A woman who exercises anything short of vigilance during her encounters with men is either dauntless or unaware; for as any newspaper reader knows, even policemen, doctors, priests, and fathers--society's protectors and healers--are not automatically exempt from the ranks of sexual abusers. Even some of Harvard's revered faculty members are not inherently above tormenting a student whom they happen to find attractive.
Practically every woman has one or more war stories located along the spectrum from harassment to molestation to outright assault. One illustration: On her bus home one evening, a woman I know smiled at a male passenger out of sheer friendliness. The man got off at her stop and immediately asked her to come to his place for coffee. She declined, but he continued to walk alongside her, down the dimly lit street, taunting: "Whattsa matter? You don't like Wops? Too good for 'em?" As they neared her house, she knew better than to enter it. As the man spit out, "I'll bite your fuckin' tits off, cunt," she turned sharply and walked in the opposite direction for a quarter mile, in the rain and slush, until she felt safely out of range.
'I don't know why she says hello when she means goodbye'
If a man can imagine himself in the ludicrously unpredictable and hazard-filled position of a woman, and if he can comprehend the enormous psychological implications of having one's peace (not to mention one's personal safety) in constant danger of being shattered, he will have come a long way towards understanding female aloofness. My friend's real fears only began that evening after her bus ride, for the man who had menaced her turned out to be a neighbor who jogged past her house each morning.
This is, of course, taken from the harsh extreme of the female experience.

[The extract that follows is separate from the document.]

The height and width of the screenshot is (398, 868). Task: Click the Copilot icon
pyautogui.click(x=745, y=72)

But it demonstrates why some women are wary to the point of apparent hostility; and why even the warmest and most outgoing women sometimes greet men with an icy reserve.
A male friend of mine was puzzled by the seeming inability of women to decline dates with an immediate negative. No matter how many times I tried to convey to him the difficulties involved in turning a person down, he insisted that women give evasive answers to men for the express purpose of torturing them.

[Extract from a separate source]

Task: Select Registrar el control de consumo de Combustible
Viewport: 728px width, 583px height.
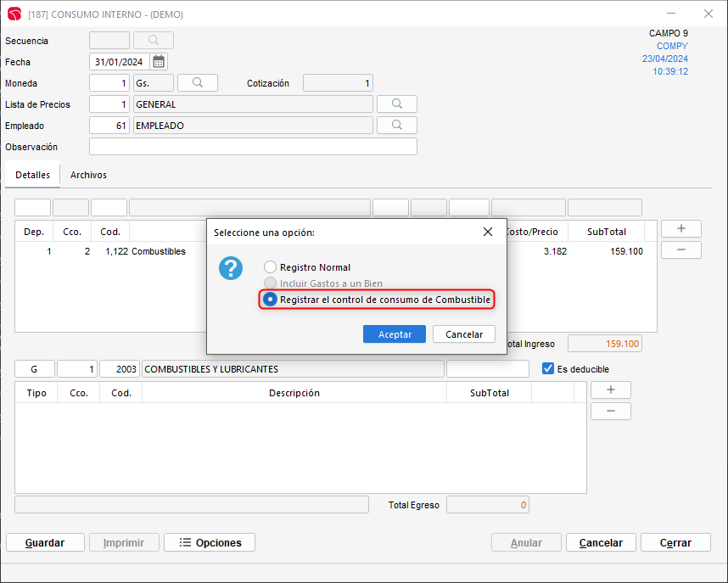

Until a gay man asked him out. My friend didn't accept, but the calls kept coming anyway because he couldn't find a way to say no. I was spared from becoming a bridesmaid at their wedding, not because he found a way to deflect his pursuer, but because the calls finally stopped (presumably the gentleman found someone to say yes).
Despite the initiative which women have gained during the past generation, men still seem to do most of the asking; which means, of course, that most men still don't know what it's like to be asked. But any man who has been asked out by someone whom he finds unin-triguing or loathsome knows what it's like to be put on the spot by a request which, no matter how cleverly or vaguely worded, essentially means, "Am I attractive and interesting enough for you to even consider giving me a chance?" Few people enjoy getting their feelings hurt: I suspect equally few enjoy feeling responsible for hurting another individual's feelings.
'The girl you want'
It is entirely possible for a man to be adored by his parents, prized by his teachers, valued by his employer, cherished by his friends, and still be viewed as an obnoxious creep by the woman he's pursuing. In fact, it's frequently the Boy Wonders who are mostly irritating to women because they can suffer to a maximum degree from the assumption that courtship is unilateral--i.e., that a man's attraction to a woman is the determining factor in mating, and that a man's affections should be automatically requited, as though it were an asker's market, so to speak. The nagging (sometimes haunting) persistence with which some men chase after women may be flattering in the immediate sense, but ultimately it reveals an insensitivity which can move a discerning female to the point of exasperation or even rage. A modest individual may not perceive this shortcoming in himself, until perhaps he realizes that such presumptuousness springs not only from conceit, but from childishness as well: wanting something without pausing to consider that it may not want you back in the least.